**What the task requires:**
Whenever the string "legend" turns up in a line below, that line should be copied.

**Information:**
---+---

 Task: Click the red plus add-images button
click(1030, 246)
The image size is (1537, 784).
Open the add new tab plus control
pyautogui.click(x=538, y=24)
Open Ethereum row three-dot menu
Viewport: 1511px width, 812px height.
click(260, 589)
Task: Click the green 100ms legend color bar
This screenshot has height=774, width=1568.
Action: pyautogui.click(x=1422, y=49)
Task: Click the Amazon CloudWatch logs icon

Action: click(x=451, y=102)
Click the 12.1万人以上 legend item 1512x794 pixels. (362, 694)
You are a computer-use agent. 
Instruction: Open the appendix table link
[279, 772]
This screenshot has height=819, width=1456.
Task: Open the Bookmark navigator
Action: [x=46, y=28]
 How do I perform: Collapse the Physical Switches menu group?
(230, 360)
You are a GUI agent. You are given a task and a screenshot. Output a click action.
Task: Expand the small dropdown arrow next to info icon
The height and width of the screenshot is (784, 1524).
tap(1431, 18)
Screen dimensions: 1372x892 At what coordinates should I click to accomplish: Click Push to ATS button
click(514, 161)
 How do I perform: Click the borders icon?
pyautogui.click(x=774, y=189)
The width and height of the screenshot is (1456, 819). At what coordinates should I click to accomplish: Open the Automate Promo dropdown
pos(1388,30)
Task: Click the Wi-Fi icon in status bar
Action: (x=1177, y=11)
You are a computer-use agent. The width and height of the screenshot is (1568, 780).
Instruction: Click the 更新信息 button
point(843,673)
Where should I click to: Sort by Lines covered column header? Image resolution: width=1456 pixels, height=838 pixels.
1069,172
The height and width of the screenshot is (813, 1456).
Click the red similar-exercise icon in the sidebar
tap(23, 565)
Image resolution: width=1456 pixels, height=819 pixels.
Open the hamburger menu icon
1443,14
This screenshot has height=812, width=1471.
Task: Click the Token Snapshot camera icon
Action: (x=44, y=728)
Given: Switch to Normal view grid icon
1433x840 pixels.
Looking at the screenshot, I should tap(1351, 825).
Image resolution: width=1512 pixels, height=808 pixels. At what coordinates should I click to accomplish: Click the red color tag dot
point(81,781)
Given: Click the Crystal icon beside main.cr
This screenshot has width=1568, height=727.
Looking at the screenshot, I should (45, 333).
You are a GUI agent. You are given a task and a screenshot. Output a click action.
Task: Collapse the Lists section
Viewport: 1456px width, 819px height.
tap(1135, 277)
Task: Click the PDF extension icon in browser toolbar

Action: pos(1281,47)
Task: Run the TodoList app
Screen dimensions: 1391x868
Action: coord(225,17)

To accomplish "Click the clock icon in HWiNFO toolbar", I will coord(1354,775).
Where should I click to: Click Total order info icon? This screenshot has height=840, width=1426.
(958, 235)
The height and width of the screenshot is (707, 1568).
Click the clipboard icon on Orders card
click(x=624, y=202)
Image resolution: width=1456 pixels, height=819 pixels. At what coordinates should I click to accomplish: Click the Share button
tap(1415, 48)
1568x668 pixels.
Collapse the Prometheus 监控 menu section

---+---

**Task response:**
Task: Click the green 100ms legend color bar
Click the 12.1万人以上 legend item 1512x794 pixels. (362, 694)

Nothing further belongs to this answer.